About this task: When you find the line with "Viewport: 589px width, 423px" among the records below, reproduce it and each line after it exactly, ending with the line with "Task: Click TPU's".

Stored data entries
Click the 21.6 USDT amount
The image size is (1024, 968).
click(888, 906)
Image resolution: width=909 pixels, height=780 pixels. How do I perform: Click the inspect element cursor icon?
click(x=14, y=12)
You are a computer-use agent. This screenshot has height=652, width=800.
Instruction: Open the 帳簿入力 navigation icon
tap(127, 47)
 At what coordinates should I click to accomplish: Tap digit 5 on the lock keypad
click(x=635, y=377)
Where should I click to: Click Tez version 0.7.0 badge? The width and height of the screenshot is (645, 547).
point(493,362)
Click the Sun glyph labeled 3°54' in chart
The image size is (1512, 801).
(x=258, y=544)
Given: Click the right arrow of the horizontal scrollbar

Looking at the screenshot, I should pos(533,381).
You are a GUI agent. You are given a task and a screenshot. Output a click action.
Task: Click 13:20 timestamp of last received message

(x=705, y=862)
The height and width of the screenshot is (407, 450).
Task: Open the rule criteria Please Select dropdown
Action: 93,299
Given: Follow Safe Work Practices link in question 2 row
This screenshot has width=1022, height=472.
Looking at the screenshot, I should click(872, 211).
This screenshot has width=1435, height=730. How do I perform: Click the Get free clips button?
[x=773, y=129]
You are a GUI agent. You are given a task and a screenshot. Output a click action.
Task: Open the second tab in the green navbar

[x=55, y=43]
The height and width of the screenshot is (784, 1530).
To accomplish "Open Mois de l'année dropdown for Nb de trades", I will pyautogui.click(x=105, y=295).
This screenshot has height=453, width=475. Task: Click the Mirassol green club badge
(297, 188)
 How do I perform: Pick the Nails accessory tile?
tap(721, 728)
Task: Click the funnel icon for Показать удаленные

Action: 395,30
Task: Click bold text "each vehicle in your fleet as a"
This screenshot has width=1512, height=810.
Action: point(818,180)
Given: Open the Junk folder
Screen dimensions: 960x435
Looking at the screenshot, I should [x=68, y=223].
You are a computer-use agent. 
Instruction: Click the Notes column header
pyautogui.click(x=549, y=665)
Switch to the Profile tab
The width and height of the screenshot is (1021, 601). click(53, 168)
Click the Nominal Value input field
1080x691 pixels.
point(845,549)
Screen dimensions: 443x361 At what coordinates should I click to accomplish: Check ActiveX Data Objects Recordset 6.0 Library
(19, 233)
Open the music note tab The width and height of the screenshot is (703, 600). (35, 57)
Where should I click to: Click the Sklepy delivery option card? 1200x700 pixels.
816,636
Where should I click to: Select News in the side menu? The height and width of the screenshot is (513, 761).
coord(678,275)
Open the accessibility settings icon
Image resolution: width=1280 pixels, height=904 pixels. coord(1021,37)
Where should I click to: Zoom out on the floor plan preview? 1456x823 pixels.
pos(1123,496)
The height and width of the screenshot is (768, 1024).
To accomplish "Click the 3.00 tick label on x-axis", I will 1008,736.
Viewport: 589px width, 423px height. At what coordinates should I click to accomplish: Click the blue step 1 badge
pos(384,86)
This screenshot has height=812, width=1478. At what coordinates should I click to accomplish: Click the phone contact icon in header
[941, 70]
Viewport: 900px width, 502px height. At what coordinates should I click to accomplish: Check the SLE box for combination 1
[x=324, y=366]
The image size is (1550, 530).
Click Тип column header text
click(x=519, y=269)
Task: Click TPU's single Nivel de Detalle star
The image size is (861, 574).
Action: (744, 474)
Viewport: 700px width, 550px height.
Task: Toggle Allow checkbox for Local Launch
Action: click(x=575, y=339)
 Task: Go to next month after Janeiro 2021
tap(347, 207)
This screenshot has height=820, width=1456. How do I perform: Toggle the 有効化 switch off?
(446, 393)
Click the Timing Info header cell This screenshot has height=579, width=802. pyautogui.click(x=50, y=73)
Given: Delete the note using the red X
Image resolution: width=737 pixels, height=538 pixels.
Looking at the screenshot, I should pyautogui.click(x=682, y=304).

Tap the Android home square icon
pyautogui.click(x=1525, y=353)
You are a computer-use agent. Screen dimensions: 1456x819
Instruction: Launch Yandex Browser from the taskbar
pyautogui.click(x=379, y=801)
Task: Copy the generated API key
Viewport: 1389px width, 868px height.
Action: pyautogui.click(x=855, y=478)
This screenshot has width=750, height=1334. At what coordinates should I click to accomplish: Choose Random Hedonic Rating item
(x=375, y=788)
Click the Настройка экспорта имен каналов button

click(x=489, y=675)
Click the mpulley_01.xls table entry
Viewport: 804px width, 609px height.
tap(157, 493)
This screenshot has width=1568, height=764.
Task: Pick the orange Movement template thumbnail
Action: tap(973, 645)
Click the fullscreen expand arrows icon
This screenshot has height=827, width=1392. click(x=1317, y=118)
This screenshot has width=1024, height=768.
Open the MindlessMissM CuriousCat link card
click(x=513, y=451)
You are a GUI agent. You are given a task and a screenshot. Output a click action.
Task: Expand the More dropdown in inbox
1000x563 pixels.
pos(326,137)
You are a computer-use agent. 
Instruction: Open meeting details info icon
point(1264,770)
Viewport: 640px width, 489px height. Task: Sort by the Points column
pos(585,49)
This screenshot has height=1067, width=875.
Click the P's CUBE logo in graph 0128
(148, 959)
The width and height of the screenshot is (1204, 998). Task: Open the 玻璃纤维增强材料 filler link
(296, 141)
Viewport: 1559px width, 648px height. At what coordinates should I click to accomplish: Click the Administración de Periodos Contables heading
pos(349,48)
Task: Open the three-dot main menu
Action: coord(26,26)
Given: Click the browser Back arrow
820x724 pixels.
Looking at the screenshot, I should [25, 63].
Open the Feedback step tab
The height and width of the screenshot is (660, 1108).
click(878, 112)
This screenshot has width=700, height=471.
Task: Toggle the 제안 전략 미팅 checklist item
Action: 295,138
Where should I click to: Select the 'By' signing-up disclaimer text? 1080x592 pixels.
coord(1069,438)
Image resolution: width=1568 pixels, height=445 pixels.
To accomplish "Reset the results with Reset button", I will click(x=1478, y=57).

Written answer:
Viewport: 589px width, 423px height. At what coordinates should I click to accomplish: Click the blue step 1 badge
pos(384,86)
This screenshot has height=812, width=1478. At what coordinates should I click to accomplish: Click the phone contact icon in header
[941, 70]
Viewport: 900px width, 502px height. At what coordinates should I click to accomplish: Check the SLE box for combination 1
[x=324, y=366]
The image size is (1550, 530).
Click Тип column header text
click(x=519, y=269)
Task: Click TPU's single Nivel de Detalle star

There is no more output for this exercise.